> _EXCERPT_
Banco Santander SA rebounded from its worst-ever quarter with a profit that beat estimates and improved capital as it seeks to convince regulators that its balance sheet is strong enough to resume dividend payments.
Net income totalled 1.75 billion euros ($2.1 billion) in the third quarter, beating estimates of about 1 billion euros, the bank said on Tuesday. The CET1 ratio, a key measure of capital strength, improved to 11.98% from 11.84% at end-June.
The results strengthen Spanish bank’s push to overturn European Central Bank’s de-facto ban on paying dividends, which has driven down share prices. Santander Chairman Ana Botin argued the measure is harmful not only to bank stocks but also to economy as a whole because it restricts the flow of capital and increases the cost of equity.
“Given the group’s current performance, the strength of our balance sheet, our liquidity profile and mix of businesses, I am confident that we will be able to resume cash dividends once regulatory conditions allow,” Botin said in a statement.
Santander held back 2.5 billion euros for loan losses in the quarter after setting aside 7 billion euros in the first half. Santander, which posted its first loss in 163 years in the second quarter, expects underlying profit for the full year to reach 5 billion euros, compared with
estimates of 3.66 billion euros.
Santander rises as much as 4.8% in Madrid trading and was up 4.3% as of 9:19 am That cuts the decline this year to 52%, compared with a 39% slump by the Stoxx Europe Banks Index.
The earnings once again highlighted diverging fortunes between Santanders business in Europe and the bank’s more successful operations in the Americas. In Brazil, lending grew 20% from a year earlier with gains in both mortgages and credit cards.
The bank earlier this year named Antonio Simoes, the former CEO of HSBC Holdings Plc’s private-banking unit, as head of Europe to turn around the group’s lagging business in the region and accelerate cost cuts.
Santander generated 500 million euros of savings in the first nine months of the year and expects to reach a medium-term target of 1 billion euros by the end of 2020, ahead of schedule. It said it will achieve a further 1 billion euros of savings by the end of 2022.
Santander plans to cut 3,000 jobs from its 27,000-strong workforce in Spain, Expansion reported on Tuesday. The bank will be making reductions, but that figure is “highly speculative,” Chief Financial Officer Jose Garcia Cantera said in a Bloomberg TV interview on Tuesday. “Clearly we will sit down with the unions over the next few days and start discussing adjustments,” he said.

> _RECORD EXCERPTS_
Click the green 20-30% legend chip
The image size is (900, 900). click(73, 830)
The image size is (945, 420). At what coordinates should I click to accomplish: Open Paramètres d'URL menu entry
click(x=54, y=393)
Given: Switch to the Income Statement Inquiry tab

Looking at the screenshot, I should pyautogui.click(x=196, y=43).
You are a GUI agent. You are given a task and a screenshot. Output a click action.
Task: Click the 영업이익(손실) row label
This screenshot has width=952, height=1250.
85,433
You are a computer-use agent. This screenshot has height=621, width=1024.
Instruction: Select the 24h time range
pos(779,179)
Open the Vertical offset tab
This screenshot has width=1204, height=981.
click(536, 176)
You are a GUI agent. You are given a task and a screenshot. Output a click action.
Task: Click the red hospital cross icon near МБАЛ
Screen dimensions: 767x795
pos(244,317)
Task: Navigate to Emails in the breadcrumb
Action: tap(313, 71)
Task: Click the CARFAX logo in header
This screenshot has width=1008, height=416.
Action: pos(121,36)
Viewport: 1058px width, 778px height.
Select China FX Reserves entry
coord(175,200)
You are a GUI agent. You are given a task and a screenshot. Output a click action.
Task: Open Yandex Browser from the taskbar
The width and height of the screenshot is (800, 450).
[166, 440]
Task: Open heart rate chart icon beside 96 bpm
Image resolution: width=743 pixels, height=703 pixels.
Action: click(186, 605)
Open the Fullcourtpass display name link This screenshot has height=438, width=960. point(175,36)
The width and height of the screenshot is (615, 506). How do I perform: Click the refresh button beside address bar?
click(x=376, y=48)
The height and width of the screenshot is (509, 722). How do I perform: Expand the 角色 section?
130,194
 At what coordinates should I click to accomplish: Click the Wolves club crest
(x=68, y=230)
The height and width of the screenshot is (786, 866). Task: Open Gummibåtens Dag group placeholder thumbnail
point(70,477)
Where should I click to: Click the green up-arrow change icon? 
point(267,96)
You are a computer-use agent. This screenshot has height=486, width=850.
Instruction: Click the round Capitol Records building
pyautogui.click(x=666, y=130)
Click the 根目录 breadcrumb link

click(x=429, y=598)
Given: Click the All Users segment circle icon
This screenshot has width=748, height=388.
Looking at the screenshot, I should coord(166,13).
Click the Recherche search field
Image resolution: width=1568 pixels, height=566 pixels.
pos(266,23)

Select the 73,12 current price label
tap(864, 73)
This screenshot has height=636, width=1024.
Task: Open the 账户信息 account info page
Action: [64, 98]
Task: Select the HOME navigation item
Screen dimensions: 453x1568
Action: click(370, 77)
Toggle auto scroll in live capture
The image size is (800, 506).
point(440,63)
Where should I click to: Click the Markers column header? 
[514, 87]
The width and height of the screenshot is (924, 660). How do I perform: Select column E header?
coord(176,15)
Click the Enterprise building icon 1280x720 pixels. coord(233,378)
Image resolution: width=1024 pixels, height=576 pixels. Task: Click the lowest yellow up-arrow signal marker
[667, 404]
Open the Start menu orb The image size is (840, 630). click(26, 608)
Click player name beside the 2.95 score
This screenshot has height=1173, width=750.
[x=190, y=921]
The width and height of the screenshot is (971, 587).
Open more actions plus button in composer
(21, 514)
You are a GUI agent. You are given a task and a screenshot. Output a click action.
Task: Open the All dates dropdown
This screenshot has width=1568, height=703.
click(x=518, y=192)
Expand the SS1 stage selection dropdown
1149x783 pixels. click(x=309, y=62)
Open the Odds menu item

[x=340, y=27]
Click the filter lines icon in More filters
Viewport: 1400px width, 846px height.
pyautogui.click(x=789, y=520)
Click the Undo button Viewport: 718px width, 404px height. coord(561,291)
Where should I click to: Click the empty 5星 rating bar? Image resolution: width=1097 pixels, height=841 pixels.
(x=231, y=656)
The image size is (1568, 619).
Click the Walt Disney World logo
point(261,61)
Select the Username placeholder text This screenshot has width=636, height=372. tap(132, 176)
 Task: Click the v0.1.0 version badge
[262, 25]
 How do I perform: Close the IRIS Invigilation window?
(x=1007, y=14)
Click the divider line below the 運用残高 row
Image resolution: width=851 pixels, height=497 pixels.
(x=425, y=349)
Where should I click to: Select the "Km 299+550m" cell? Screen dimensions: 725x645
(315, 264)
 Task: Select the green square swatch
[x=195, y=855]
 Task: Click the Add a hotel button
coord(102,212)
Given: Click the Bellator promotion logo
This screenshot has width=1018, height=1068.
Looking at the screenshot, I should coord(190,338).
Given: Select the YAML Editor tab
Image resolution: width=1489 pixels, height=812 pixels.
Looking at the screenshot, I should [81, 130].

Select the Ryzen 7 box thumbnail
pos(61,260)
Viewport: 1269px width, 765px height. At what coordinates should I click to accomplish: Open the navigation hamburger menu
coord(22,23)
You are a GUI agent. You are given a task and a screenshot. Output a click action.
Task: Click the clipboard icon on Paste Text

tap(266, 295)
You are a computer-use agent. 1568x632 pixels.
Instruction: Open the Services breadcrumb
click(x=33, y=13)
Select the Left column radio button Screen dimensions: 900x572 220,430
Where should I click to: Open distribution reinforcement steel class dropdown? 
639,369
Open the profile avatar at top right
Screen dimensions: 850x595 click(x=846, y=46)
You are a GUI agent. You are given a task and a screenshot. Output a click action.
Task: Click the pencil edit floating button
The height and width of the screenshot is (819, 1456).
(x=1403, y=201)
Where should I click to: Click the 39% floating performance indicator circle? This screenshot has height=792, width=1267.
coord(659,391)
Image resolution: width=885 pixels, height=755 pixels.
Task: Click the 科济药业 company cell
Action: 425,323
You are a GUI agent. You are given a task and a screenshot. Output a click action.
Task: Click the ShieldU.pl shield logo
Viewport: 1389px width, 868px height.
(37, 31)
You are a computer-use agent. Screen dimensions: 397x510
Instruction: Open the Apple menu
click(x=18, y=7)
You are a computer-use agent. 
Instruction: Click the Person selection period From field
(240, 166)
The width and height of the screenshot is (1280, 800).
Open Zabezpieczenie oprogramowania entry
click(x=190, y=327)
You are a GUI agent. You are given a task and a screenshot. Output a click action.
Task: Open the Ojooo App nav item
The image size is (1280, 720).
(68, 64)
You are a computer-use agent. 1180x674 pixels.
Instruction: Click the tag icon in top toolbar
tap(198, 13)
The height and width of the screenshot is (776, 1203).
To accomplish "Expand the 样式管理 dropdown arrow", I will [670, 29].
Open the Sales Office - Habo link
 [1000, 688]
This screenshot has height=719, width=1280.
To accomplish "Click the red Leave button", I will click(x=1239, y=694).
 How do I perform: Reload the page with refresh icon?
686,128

> _ACTIVITY LIST_
(a) According to the Santander article, what was the bank's net income in the third quarter?
(b) Quote the Santander article from "Net income totalled" to "11.84% at end-June.".
The listing has no connection to the Santander article.

> _ANSWERS BY ITEM_
(a) 1.75 billion euros ($2.1 billion)

(b)
Net income totalled 1.75 billion euros ($2.1 billion) in the third quarter, beating estimates of about 1 billion euros, the bank said on Tuesday. The CET1 ratio, a key measure of capital strength, improved to 11.98% from 11.84% at end-June.